I gave Claude 3 the entire source of a small C GIF decoding library I found on GitHub, and asked it to write me a Python function to generate random GIFs that exercised the parser. Its GIF generator got 92% line coverage in the decoder and found 4 memory safety bugs and one hang.
Here's the fuzzer Claude wrote, along with the program it analyzed, its explanation, and a Makefile: gist.github.com/moyix/02029770…
Oh, it also found 5 signed integer overflow issues (forgot to run UBSAN before posting).
As a point of comparison, a couple months ago I wrote my own Python random GIF generator for this C program by hand. It took about an hour of reading the code and fiddling to get roughly the same coverage Claude got here zero-shot.

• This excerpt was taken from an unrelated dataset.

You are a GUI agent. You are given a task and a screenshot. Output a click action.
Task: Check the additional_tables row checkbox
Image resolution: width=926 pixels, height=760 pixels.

Here are 1000 random GIFs generated by Claude's fuzzer, with the accompanying ASAN and UBSAN outputs (run with timeout=30s). moyix.net/~moyix/claude_…
BONUS: here's one of Claude's random GIFs that was valid enough to actually render (it's not very exciting): moyix.net/~moyix/167.gif
@pr0me Much worse when it can't see the parser code. It got the code for generating the global color table wrong, so all the files are rejected early by the parser. Coverage: moyix.net/~moyix/gifread…
@pr0me Code here; prompt was "I'm writing a GIF parsing library and I'd like to create random test files that fully exercise all features of the format. Could you write a Python function to generate random GIFs? The function should have the signature: [...]" gist.github.com/moyix/da1b8ab9…
@pr0me Small correction after looking more closely at the coverage report – it does get the color table flag ~half the time. But even then it misses most of the extensions etc.
Another experiment in this subthread, suggested by @pr0me – how good a fuzzer can it write using only its knowledge of the GIF format in general, without seeing the specific GIF parser I'm testing? Answer: much worse.
@nickblack 10 minutes with an empty seed + no dictionary, about what I expected.
Okay, now for some comparisons against AFL 2.52b as a baseline (sorry for not using AFL++ here but it's a bit more of a pain to compile and I'm short on time). The comparison is a bit tricky because AFL has lots of config options, and it's unclear what a fair comparison is.
The simplest (but somewhat unfair) way to compare is to use AFL with an empty seed input ("echo > seed") and no dictionary. This works poorly; after a 10 minute run AFL finds almost no new paths in the program because of the GIF89a magic check.
You can see this in the coverage report, where it only ends up covering 4.4% of the lines in the decoder. It didn't find any memory safety issues, undefined behavior, or hangs. moyix.net/~moyix/gifread…
But Claude knows about the GIF format (even without seeing the program), so this isn't really fair. One way we can give AFL some knowledge about GIFs is by providing a valid seed, like this one that is included in the AFL distribution (testcases/images/gif/not_kitty.gif)
When a good start seed is provided, AFL does much better and can explore more of the format. It gets slightly higher line coverage (95%) than Claude's fuzzer, but only finds one memory safety issue and one signed int overflow, as well as the hang. moyix.net/~moyix/gifread…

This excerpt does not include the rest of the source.